Between humans, some things are fair game. But in competitions where we can measure skill difference more numerically, it is easy to measure how difficult winning becomes against a more powerful adversary. The odds of an average chess player with an ELO of 1200 against a grandmaster with ELO 2500 are 1 to a million. Against the best chess AI today with an ELO of 3600, the odds are essential 0.
Many assume that an AI is only dangerous if it has hostile intentions, but the danger of godlike AI is not a matter of its intent, but its power and autonomy. As these systems become increasingly agentic and powerful, they will pursue goals that will diverge from our own. We can see an example of a comparable power imbalance and domination in how we treat animals. Humans have catalyzed the holocene extinction and continue to disregard the fate of the animal kingdom, not because we intentionally seek to destroy animal species, but because their destruction is a side-effect of our real pursuits, such as building cities or polluting oceans and in turn destroying an animal’s natural habitat.

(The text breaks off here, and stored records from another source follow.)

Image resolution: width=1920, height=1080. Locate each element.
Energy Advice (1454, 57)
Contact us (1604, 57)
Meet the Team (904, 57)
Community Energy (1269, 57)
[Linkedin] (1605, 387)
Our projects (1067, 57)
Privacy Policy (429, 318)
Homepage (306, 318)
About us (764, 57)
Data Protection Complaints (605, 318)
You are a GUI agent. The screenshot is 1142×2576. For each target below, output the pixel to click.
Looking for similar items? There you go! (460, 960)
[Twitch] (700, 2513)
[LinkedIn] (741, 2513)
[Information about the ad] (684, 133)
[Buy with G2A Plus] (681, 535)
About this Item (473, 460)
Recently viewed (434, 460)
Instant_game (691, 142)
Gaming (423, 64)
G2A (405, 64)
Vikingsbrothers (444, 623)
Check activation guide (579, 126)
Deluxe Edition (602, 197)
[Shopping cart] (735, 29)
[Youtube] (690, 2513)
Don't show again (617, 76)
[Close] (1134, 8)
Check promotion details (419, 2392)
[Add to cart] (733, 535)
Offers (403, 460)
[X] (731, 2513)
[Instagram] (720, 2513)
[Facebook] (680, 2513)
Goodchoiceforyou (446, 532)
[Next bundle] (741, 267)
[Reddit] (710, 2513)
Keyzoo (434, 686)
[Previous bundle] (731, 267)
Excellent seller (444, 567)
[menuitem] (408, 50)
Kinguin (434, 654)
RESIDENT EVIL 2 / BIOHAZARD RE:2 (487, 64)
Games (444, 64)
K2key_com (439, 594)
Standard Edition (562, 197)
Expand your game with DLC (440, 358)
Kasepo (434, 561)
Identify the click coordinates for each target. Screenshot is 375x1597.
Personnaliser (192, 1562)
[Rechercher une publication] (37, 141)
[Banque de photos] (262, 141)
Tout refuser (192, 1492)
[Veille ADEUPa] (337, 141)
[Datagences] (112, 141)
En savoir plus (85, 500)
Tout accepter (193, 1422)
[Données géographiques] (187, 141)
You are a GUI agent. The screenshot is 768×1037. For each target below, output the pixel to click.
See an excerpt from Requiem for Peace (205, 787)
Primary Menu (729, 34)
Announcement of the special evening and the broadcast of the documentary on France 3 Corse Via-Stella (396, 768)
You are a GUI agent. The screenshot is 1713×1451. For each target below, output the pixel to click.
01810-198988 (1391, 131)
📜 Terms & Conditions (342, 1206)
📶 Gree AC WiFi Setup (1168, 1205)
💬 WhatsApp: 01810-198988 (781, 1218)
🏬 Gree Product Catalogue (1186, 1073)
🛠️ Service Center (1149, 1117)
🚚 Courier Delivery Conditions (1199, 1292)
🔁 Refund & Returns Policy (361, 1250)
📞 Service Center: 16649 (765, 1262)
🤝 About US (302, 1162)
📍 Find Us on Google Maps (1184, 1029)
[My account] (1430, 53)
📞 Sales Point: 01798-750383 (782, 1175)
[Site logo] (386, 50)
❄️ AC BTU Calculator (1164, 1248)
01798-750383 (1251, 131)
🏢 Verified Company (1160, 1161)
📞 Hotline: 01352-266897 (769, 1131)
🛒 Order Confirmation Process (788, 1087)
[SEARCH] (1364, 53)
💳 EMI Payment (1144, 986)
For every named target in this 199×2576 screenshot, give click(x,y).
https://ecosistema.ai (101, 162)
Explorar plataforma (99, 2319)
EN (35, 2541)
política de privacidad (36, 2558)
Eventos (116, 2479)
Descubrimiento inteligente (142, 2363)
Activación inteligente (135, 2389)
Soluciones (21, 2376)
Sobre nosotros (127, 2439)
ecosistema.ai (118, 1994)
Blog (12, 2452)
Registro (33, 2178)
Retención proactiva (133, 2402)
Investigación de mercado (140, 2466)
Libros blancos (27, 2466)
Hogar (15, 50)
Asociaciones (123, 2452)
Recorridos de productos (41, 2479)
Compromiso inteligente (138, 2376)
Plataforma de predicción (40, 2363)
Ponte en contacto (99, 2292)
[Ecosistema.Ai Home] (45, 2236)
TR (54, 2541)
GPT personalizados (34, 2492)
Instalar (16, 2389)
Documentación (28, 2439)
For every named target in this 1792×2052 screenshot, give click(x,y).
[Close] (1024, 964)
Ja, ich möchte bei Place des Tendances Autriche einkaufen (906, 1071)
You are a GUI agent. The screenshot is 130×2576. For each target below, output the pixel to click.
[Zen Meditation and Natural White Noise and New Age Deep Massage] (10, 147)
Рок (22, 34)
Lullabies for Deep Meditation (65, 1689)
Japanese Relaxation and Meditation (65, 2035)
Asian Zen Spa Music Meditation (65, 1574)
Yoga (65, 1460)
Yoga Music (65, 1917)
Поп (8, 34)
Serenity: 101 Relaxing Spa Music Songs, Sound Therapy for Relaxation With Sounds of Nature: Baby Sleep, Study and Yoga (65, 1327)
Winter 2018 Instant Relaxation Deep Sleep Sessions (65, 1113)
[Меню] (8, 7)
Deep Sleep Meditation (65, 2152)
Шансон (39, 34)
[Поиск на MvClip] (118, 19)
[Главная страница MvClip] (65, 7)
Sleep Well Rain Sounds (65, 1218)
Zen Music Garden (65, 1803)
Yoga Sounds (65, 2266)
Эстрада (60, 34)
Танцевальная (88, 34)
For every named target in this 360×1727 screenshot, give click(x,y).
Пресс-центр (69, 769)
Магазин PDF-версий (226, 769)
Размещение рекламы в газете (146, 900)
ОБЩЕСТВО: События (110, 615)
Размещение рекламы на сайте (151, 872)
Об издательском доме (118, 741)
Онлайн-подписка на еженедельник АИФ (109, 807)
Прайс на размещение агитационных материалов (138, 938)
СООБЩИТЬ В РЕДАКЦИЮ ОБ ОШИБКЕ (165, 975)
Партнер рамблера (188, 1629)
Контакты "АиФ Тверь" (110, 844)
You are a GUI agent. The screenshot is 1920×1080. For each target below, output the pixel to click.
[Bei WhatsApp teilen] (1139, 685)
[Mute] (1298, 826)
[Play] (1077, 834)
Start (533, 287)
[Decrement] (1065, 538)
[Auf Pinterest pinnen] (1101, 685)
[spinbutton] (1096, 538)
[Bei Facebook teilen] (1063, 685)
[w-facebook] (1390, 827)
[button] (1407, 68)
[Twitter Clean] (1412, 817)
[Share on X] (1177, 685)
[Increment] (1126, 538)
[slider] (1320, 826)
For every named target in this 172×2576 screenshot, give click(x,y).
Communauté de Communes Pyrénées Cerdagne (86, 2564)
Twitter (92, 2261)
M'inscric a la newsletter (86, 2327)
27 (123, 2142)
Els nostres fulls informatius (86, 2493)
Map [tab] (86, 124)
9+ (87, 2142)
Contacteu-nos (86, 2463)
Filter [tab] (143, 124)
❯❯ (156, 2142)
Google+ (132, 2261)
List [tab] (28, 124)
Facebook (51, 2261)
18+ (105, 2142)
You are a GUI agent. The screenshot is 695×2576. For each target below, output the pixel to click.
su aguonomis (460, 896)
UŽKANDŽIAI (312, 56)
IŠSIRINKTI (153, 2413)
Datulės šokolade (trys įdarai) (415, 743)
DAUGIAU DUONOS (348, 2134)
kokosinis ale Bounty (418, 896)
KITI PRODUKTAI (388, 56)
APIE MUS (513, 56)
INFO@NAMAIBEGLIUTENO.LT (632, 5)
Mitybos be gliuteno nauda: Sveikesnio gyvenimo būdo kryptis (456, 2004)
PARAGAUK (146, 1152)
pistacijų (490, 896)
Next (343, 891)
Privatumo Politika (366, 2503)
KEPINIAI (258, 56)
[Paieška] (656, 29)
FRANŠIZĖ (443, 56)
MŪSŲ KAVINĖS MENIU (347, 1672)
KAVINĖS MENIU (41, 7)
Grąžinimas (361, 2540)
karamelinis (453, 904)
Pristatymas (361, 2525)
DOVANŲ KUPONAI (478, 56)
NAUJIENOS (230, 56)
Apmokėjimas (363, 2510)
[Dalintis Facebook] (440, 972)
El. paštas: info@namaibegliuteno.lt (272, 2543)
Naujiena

At the scale of action that an out-of-control godike AI could pursue, the destruction of humanity would be collateral damage as it tries to grow its intelligence. Space, energy, and matter are limited, and will be necessary fuel for AI’s goals. As these are used up, we will be displaced and destroyed.
To avert this catastrophe, we must build AI that cares about humanity and remains under our control as it becomes more powerful. Controlling these systems is an extremely difficult research and engineering problem that we are far from solving.